Exercise » For the data below, give again exactly the lines from the one containing "The width and height of the screenshot is (608, 456)." through the one containing "The image size is (276, 132).", both ends included, and no others.

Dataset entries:
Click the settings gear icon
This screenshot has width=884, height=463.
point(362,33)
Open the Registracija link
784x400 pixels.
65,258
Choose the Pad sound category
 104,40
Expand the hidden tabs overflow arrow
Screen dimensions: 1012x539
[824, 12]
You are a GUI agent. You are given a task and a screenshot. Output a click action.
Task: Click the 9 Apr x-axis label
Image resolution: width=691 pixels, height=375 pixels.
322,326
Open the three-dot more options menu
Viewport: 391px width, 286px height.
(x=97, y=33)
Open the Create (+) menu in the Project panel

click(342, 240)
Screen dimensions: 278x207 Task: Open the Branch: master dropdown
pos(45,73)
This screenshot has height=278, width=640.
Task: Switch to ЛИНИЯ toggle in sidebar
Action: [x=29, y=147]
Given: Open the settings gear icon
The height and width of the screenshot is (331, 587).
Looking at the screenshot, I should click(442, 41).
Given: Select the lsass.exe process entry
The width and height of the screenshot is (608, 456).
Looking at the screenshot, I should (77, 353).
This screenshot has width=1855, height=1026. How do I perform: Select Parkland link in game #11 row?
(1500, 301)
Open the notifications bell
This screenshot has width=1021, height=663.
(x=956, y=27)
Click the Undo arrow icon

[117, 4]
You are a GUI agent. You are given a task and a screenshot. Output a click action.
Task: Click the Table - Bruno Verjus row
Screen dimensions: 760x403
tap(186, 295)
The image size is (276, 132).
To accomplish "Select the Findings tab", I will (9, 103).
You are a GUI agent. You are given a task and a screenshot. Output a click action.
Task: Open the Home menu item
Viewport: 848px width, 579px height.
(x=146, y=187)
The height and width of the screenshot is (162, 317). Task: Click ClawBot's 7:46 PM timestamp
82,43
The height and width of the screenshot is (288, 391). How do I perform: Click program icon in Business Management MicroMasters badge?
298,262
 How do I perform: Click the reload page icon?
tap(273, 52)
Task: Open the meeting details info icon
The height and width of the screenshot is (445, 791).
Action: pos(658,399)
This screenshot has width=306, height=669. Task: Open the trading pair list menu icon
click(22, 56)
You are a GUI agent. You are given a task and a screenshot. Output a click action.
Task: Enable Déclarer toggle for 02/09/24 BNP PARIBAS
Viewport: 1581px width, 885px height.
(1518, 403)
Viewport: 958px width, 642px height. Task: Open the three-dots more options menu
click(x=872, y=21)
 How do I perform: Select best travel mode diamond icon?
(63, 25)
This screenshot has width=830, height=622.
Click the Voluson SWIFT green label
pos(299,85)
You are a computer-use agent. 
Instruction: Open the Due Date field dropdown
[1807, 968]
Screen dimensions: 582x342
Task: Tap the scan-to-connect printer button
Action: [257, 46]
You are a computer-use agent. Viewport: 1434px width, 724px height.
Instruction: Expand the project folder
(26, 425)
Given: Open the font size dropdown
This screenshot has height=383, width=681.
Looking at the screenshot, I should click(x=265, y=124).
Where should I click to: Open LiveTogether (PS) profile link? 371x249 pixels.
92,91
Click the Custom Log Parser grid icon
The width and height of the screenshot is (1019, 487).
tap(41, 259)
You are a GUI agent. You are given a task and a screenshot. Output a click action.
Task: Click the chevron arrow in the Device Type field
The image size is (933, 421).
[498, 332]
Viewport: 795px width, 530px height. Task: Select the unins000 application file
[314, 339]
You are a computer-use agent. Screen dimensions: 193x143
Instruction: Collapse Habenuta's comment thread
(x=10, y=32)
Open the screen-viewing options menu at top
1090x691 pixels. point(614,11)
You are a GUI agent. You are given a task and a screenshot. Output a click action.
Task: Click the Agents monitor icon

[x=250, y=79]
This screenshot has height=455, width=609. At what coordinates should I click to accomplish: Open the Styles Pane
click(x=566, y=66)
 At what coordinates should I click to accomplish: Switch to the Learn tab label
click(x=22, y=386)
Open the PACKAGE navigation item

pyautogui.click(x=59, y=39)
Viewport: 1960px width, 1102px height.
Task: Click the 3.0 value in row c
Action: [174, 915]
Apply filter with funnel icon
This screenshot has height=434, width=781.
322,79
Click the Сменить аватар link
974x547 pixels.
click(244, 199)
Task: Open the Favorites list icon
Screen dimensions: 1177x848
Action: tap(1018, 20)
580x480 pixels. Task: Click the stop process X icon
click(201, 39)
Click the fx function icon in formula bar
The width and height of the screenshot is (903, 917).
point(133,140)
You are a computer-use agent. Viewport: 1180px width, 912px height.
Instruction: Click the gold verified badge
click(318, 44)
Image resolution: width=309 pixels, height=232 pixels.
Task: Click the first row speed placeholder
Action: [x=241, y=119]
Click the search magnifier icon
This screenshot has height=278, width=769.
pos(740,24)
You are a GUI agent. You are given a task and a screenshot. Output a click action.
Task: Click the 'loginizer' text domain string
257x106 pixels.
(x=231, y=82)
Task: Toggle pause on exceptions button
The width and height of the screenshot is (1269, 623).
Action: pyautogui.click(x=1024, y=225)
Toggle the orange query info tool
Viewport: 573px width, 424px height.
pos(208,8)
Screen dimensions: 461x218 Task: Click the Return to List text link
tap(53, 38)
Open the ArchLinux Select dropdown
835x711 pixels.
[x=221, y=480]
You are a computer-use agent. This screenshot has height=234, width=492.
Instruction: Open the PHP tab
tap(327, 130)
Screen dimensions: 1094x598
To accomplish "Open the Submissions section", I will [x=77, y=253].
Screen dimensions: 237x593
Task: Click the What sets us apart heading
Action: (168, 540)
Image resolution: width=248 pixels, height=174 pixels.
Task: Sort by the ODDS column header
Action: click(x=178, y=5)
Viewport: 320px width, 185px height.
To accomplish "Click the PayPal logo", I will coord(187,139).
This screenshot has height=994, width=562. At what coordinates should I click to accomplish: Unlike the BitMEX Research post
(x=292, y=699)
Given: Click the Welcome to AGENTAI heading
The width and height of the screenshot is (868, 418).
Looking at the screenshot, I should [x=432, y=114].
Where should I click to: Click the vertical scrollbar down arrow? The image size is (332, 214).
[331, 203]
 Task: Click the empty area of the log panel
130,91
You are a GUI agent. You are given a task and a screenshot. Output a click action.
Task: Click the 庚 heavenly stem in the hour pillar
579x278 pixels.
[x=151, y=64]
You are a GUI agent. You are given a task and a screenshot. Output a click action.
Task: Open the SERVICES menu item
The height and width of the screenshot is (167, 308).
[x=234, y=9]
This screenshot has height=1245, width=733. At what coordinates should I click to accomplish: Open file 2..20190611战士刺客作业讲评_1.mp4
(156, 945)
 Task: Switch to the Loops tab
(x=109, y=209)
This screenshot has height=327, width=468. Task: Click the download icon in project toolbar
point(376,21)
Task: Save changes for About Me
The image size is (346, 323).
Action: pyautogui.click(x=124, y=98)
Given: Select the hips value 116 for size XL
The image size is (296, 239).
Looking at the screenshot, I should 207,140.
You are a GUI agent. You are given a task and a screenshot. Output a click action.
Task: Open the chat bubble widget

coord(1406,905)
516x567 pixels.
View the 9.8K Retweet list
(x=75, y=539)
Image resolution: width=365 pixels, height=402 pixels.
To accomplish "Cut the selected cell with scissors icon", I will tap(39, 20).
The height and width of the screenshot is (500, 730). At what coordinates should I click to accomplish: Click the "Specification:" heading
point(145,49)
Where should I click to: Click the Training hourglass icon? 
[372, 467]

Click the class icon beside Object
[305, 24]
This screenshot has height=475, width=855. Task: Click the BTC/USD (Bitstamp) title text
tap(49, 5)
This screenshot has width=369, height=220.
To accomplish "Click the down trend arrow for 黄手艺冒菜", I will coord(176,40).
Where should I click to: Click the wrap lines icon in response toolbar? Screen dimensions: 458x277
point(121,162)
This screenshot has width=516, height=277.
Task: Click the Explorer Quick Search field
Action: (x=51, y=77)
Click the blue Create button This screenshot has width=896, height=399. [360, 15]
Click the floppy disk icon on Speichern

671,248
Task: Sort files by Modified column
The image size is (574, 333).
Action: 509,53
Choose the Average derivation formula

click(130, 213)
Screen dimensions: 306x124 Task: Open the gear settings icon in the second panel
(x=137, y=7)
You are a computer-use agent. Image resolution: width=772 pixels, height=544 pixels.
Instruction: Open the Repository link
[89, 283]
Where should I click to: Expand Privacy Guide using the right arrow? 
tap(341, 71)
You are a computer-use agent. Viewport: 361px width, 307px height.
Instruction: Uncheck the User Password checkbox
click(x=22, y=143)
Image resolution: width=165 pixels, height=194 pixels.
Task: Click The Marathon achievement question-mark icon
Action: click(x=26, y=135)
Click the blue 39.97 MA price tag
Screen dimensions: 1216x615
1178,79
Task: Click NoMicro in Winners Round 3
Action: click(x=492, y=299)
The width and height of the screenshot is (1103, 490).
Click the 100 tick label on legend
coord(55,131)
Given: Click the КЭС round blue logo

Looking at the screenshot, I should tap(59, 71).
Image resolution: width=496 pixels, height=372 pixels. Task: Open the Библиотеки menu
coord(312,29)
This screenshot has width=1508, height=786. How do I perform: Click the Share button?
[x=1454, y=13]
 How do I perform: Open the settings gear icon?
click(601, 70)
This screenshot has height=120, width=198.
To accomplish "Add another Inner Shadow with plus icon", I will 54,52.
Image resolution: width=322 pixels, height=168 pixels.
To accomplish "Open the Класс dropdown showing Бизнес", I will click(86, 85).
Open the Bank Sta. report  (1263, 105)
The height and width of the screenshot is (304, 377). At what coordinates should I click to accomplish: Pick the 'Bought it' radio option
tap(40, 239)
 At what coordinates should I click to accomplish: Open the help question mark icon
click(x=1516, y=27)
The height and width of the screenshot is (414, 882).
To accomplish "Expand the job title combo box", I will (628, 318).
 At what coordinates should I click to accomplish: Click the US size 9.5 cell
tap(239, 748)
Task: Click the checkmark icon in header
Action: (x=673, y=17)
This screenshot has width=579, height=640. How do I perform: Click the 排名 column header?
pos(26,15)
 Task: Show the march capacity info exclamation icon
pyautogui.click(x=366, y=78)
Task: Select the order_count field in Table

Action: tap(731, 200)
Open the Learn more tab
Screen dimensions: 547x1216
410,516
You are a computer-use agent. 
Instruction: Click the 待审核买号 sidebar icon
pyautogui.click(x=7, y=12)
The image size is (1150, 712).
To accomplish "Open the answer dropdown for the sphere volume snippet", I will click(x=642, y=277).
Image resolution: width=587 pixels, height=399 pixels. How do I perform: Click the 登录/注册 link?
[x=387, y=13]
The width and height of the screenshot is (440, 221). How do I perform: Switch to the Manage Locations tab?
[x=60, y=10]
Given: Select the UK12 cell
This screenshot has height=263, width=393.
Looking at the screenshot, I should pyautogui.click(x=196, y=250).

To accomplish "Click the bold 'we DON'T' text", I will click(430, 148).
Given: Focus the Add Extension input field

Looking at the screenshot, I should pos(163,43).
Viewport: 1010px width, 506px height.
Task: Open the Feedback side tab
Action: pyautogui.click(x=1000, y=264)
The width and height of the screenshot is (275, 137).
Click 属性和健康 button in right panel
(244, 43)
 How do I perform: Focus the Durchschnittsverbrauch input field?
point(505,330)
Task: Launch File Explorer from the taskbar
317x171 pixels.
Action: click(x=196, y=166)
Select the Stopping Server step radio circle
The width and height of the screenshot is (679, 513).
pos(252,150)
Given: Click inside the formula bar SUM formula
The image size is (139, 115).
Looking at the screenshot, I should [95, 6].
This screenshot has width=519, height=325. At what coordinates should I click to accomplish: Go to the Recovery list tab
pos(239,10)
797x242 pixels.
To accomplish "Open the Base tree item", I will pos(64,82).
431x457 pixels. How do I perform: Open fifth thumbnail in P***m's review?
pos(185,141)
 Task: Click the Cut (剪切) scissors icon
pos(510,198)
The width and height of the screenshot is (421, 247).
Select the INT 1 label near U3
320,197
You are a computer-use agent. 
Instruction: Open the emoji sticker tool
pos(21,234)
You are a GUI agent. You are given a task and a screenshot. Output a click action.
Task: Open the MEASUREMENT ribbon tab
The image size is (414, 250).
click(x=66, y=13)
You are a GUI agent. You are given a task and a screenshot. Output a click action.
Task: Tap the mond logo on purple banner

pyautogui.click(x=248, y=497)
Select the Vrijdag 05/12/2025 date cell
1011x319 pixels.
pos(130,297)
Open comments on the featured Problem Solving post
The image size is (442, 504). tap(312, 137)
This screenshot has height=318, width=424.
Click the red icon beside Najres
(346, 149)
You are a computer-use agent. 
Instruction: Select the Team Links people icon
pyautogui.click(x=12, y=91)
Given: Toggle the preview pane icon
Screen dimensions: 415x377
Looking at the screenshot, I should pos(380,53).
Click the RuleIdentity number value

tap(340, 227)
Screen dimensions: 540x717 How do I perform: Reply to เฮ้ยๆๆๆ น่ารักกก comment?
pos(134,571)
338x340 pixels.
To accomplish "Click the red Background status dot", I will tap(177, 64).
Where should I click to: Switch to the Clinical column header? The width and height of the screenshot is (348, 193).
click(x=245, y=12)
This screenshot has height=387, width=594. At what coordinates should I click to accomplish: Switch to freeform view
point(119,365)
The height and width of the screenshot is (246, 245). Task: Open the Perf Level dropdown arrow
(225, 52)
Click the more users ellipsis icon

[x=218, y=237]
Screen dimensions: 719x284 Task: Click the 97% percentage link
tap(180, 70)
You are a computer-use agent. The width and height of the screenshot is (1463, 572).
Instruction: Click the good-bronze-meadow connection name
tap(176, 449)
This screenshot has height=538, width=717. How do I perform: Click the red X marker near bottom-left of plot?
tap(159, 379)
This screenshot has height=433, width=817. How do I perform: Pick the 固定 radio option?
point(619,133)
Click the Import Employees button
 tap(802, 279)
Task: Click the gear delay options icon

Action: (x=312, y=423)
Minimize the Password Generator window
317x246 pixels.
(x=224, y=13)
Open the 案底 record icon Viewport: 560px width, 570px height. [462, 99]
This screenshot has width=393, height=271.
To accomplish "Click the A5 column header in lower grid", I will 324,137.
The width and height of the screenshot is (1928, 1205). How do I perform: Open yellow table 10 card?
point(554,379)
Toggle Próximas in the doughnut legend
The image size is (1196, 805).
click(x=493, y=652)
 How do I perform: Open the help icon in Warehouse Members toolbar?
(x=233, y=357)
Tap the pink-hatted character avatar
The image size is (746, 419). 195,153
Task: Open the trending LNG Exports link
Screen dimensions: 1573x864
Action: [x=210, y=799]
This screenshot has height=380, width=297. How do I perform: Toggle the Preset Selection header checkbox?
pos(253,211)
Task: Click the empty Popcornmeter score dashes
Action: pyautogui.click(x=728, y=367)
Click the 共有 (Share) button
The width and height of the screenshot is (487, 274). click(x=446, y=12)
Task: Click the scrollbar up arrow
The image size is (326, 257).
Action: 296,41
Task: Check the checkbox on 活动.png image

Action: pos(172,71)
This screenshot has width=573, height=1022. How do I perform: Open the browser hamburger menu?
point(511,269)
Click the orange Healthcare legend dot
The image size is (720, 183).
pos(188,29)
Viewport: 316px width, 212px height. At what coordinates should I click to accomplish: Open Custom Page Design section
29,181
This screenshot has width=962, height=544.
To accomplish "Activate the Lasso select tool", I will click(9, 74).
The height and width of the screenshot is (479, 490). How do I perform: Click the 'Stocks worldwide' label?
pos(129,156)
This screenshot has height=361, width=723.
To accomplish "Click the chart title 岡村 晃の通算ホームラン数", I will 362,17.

Solution for this task »
The width and height of the screenshot is (608, 456).
Looking at the screenshot, I should (77, 353).
This screenshot has width=1855, height=1026. How do I perform: Select Parkland link in game #11 row?
(1500, 301)
Open the notifications bell
This screenshot has width=1021, height=663.
(x=956, y=27)
Click the Undo arrow icon

[117, 4]
You are a GUI agent. You are given a task and a screenshot. Output a click action.
Task: Click the Table - Bruno Verjus row
Screen dimensions: 760x403
tap(186, 295)
The image size is (276, 132).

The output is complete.